**What the exercise asks:** In the footballer profile below, which Belgian team did Mehevets sign a one-season contract with in summer 2020?

**Reading text:**
· · ·
Personal information
- Date of birth: 2 March 1999 (age 27)
- Place of birth: Põlva, Estonia
- Positions: Right back; winger;

Team information
- Current team: Paide Linnanaiskond
- Number: 8

Youth career
- Põlva FC Lootos

Senior career*
- Years: Team / Apps / (Gls)
- 2014–2015: Põlva FC Lootos / 31 / (7)
- 2016–2020: Tammeka / 83 / (14)
- 2016–2018: Tammeka II / 7 / (1)
- 2020–2021: Charleroi / 24 / (1)
- 2021–2023: Tartu JK Tammeka / 44 / (22)
- 2024: Saku Sporting / 25 / (6)
- 2025–: Paide Linnanaiskond / 25 / (6)

International career^{‡}
- 2014–2015: Estonia U-17 / 23 / (2)
- 2017: Estonia U-19 / 8 / (0)
- 2019–: Estonia / 23 / (0)

= Renate-Ly Mehevets =

Estonian footballer

Renate-Ly Mehevets (born 2 March 1999) is an Estonian international footballer who plays for Paide Linnanaiskond and the Estonia women's national team.

==Club career==
Mehevets began her senior career with Põlva FC Lootos, making her debut in 2014 in the Naiste Teine liiga. She continued with the club in 2015, helping them compete in the Naiste Esiliiga.

Later in 2015, she joined Tartu JK Tammeka, initially featuring for both the first team and the club’s reserve side. She made her Meistriliiga debut in 2016 and became a regular member of the first team over the following seasons, while also making occasional appearances for the club’s second team.

In summer 2020, Mehevets signed a one-season contract with the Belgian team Charleroi and became the first Estonian player in the Belgian Women's Super League.

In 2021, she returned to Tartu, where she remained until the end of the 2023 season.
· · ·
**Listed entries:**
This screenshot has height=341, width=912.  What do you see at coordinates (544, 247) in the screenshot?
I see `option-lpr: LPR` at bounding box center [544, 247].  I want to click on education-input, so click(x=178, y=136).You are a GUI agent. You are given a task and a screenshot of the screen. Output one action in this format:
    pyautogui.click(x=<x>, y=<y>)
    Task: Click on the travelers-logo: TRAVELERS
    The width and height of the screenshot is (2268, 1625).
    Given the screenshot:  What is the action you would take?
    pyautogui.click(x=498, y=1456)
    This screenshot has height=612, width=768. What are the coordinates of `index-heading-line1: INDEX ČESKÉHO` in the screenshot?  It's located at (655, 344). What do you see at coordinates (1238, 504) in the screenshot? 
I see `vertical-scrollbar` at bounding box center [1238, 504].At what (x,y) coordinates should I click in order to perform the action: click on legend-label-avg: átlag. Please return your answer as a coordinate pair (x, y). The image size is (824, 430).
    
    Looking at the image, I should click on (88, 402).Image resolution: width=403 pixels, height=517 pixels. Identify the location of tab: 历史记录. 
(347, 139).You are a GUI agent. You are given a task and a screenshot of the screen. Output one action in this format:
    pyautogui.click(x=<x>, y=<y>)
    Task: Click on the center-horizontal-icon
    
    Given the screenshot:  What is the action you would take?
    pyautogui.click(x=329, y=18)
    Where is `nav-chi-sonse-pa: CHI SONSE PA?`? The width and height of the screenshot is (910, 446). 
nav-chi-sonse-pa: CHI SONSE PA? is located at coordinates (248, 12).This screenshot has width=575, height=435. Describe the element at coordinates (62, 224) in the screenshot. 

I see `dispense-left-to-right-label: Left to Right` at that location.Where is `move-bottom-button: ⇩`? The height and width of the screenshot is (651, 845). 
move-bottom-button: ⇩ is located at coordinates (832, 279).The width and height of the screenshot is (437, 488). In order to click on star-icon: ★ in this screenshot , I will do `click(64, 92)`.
· · ·
**Finished exercise:** Charleroi